Lapis
- Director: Lea Melandri
- Categories: Feminist magazine
- Frequency: Quarterly; Monthly;
- Publisher: Tartaruga
- Founder: Lea Melandri
- Founded: 1987
- First issue: November 1987
- Final issue: December 1996
- Country: Italy
- Based in: Milan
- Language: Italian

= Lapis (magazine) =

Italian feminist magazine (1987-1996)

Lapis was a feminist magazine based in Milan, Italy, with the subtitle Percorsi della riflessione femminile (Paths of female reflection). It was in circulation between 1987 and 1996.

==History and profile==
Lapis was launched in 1987, and the first issue appeared in November that year. The founder was a feminist theorist, Lea Melandri. The magazine was started to document the women's transversal reflections and was an independent feminist publication.
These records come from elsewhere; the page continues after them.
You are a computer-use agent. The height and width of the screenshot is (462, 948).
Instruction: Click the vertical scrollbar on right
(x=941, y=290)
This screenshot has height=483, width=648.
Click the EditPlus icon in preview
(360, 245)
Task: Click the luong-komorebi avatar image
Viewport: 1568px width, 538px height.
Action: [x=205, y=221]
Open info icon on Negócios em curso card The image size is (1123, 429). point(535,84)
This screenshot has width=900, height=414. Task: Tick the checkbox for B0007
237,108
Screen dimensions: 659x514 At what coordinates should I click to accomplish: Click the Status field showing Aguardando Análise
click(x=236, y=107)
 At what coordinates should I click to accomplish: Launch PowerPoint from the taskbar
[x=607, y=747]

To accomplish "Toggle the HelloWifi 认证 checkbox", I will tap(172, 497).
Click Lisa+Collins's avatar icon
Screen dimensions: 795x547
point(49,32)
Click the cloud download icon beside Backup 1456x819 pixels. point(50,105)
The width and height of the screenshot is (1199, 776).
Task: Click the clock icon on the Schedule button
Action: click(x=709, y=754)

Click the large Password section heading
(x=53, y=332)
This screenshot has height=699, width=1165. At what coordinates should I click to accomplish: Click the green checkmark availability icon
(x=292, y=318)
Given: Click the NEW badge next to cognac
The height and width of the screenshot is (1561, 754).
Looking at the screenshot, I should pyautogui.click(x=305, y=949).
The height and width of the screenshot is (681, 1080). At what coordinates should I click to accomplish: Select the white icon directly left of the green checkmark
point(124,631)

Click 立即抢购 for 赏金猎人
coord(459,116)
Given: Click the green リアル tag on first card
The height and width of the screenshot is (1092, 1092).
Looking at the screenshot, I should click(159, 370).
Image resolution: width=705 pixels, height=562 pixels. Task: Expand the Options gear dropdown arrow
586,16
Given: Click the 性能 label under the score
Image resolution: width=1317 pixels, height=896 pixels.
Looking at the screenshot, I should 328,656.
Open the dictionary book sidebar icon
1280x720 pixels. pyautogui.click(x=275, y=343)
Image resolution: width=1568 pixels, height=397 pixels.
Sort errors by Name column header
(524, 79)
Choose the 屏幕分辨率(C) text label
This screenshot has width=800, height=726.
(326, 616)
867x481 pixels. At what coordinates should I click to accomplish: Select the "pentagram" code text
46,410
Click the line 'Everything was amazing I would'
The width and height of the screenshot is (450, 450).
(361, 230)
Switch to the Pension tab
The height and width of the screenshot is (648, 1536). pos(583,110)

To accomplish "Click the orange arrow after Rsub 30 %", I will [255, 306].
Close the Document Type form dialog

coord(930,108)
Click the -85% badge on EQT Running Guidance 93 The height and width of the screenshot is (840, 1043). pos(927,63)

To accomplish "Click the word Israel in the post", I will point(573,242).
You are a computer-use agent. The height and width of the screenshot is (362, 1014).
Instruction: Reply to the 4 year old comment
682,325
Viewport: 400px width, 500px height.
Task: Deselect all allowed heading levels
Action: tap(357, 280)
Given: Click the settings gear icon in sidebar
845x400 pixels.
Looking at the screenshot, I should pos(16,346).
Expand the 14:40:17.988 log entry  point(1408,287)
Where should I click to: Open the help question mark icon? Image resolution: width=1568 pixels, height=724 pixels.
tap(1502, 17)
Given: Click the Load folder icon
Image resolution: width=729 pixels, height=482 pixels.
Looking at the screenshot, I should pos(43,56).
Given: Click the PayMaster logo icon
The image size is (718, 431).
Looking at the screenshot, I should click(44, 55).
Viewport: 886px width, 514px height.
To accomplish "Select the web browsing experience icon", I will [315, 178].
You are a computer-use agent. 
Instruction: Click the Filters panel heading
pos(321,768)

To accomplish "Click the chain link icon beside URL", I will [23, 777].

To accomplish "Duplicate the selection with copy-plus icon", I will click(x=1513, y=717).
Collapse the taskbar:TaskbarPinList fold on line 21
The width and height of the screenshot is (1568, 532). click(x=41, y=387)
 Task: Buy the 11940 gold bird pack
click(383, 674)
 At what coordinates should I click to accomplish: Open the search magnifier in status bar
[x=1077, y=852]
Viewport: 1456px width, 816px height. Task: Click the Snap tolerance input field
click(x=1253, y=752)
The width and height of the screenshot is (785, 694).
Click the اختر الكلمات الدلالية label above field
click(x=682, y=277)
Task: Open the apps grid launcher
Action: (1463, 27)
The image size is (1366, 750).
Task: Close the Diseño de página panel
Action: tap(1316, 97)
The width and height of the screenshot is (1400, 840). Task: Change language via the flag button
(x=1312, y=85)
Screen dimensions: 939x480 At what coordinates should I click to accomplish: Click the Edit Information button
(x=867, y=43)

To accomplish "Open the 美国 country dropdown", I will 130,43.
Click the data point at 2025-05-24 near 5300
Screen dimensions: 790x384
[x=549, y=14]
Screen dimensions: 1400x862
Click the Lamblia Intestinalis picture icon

The publisher of the magazine changed over time. A company in Milan, Faenza, was the publisher from June 1989. Then the magazine was published on a quarterly basis by a feminist publishing house, Tartaruga, in Milan from March 1993. Later the frequency of the magazine was switched to monthly.

Lea Melandri was also the director of Lapis from its start to its closing in 1996. Its notable contributors included Giuliana Bruno, Giovanna Grignaffini, Paola Melchiori, Adriana Monti, Maria Nadotti and Patrizia Violi.

Lapis covered a wide variety of topics from women in workforce to their contributions to cultural development. The magazine had a regular section on cinema. Its last issue appeared in December 1996. The magazine produced 32 issues during its run.